_PROMPT_. Copy every entry below exactly, and keep out the pictures.

_TASK INPUTS_.
_ _ _

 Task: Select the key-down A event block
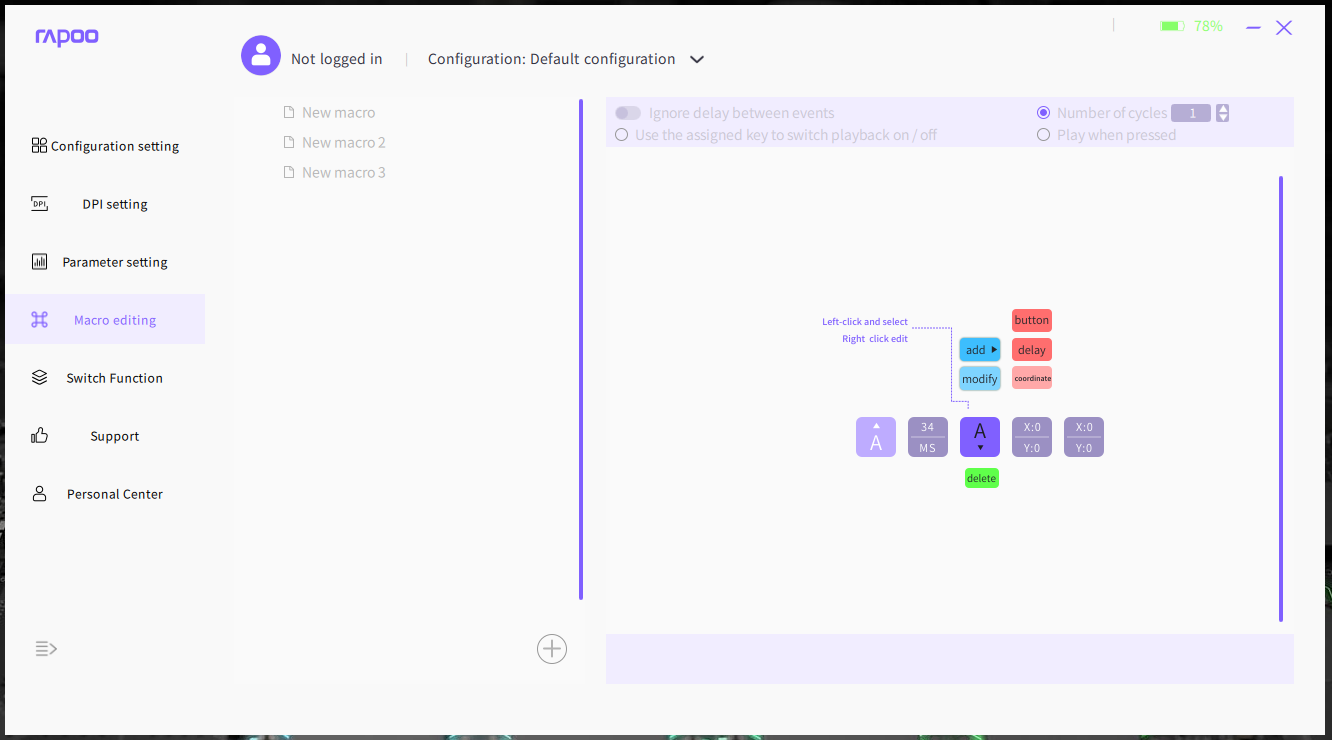pos(980,437)
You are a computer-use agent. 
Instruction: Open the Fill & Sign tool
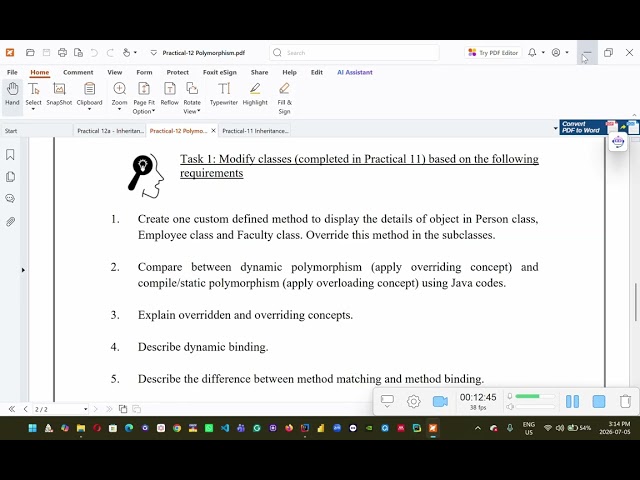(284, 98)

_ _ _

_ANSWER_.
 Task: Select the key-down A event block
pos(980,437)
You are a computer-use agent. 
Instruction: Open the Fill & Sign tool
(284, 98)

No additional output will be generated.